QUOTED TEXT ->
::::::::::

Why does it take forever to solve my optimization problem (using ode45 and fmincon)?

To estimate kinetic parameters in a kinetic model, I use experimental data to fit the rate constants in the differential equations. For this reason,I use fmincon to minimize an objective function (sum of squared errors between calculated and measured values). The calculation worked pretty good until I changed the definition of the objective function. Now calculations run for hours without results. I tried to reduce MaxFunctionEvaluations (before it was 1e10, now 100) but the error "Solver stopped prematurely.fmincon stopped because it exceeded the function evaluation limit, options.MaxFunctionEvaluations = 200 (the selected value)." appears.
Are there some tools or tricks to find out, where the calculation got stuck?

 Réponse acceptée

Torsten
Torsten le 30 Nov 2016
Modifié(e) : Torsten le 30 Nov 2016
The main problem with your fitting is that the system is already in steady-state at t=8,8... . A second problem is that you only use one data point for fitting.
This means that for the data point
(c1mean(tendmean),c2mean(tendmean),c3mean(tendmean),c4mean(tendmean)),
you try to solve the system
-k1*c1mean(tendmean)-k4*c1mean(tendmean)=0
k1*c1mean(tendmean)-k2*c2mean(tendmean)=0
k2*c2mean(tendmean)-k3*c3mean(tendmean)=0
k3*c3mean(tendmean)+k4*c1mean(tendmean)=0
which gives k2=k3=0 and k1,k4 arbitrary as solution.
You will have to supply data points for c1,c2,c3 and c4 at much more than only one time instant and at times when dci/dt is not 0. Otherwise, you won't get reasonable values for your reaction constants.
Best wishes
Torsten.

6 commentaires

Thanks for your response. You are totally right, that further data points are required to obtain reasonable values. But at the moment, the experimental data acquisition is delayed, so I thought it would be useful to develop the calculations in the meantime to be prepared when the data is available. Now I see that dc1/dt=0 at t=8.8 because c1=0, but why have the other functions/c2-c4 reached steady state?
But can these logic (chemical) problems cause these MATLAB problems?
Kind regards Teresa
Ok, it's not clear whether c2-c4 have already reached steady state.
But at least you can say that one of the ODEs (namely the first) can not be used in the identification of k1,k2,k3 and k4 because c1=0. Thus you have 3 equations in 4 unknowns. This can not result in a reasonable simulation.
Best wishes
Torsten.

::::::::::

RECORDS FOR THE TASK ->
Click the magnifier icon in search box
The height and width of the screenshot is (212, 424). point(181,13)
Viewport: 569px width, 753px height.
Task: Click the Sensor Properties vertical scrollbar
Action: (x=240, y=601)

::::::::::

SET OF TASKS ->
1 – Count the lines in the rows above that contain the string "Click". Reply with the number alone.
2 – Extend the forum thread on fitting kinetic rate constants with fmincon, picking up after its final message.

SOLVED PROBLEMS ->
1 – 2

2 –
Thank you, seems like in my original calculations which worked on a false premise of the objective function, it was a happy incident that it worked. Does it mean it is not possible to execute the calculation without more data points?! For this purpose, I have set up an artificial data set at three times (0, 4, 8) and adjusted the other functions where required (replacing [0 td] with td).
global Td Cd ksolve1 kst SSE1;
clear all
close all
D=[0 1 0 0 0;4 0.2 0.55 0.235 0.015;8 0.01 0.72 0.25 0.02];
Td=D(:,1); %residence time
Cd=D(:,2:end); %concentration
c0=Cd(1,:); %starting concentrations
S1=cell(4,2); %create cell to save calculated concentration distribution
for n=1:4 %variation of k0-values
m=n-5;
k0=[10^m 10^m 10^m 10^m];
kst(:,n)=k0;%save initial values k0 in kst
klabel=k0';
[ksolve1(n,:), SSE1(n)]=fminconFolgeParallel1(Td,Cd,c0,k0); %parameter fitting
a1=@(t,c)odeFolgeParallel1(ksolve1(n,:),t,c); %calculated values
[S1{n,1},S1{n,2}]=ode45(a1, Td,c0);
end
ksolve1=ksolve1';
a1=length(ksolve1(:,1));
ksolve1(a1+1,:)=SSE1; %adding SSE to ksolve
for n=1:4
figure
subplot(2,1,1); plot(S1{1,1},S1{1,2},Td,Cd,'o');title('FolgeParallel1');
end
And, alas, I can calculate values for k1 to k4. But the resulting concentration profiles do not look natural. Any idea where this linear behavior comes from?
Kind regards and thank you!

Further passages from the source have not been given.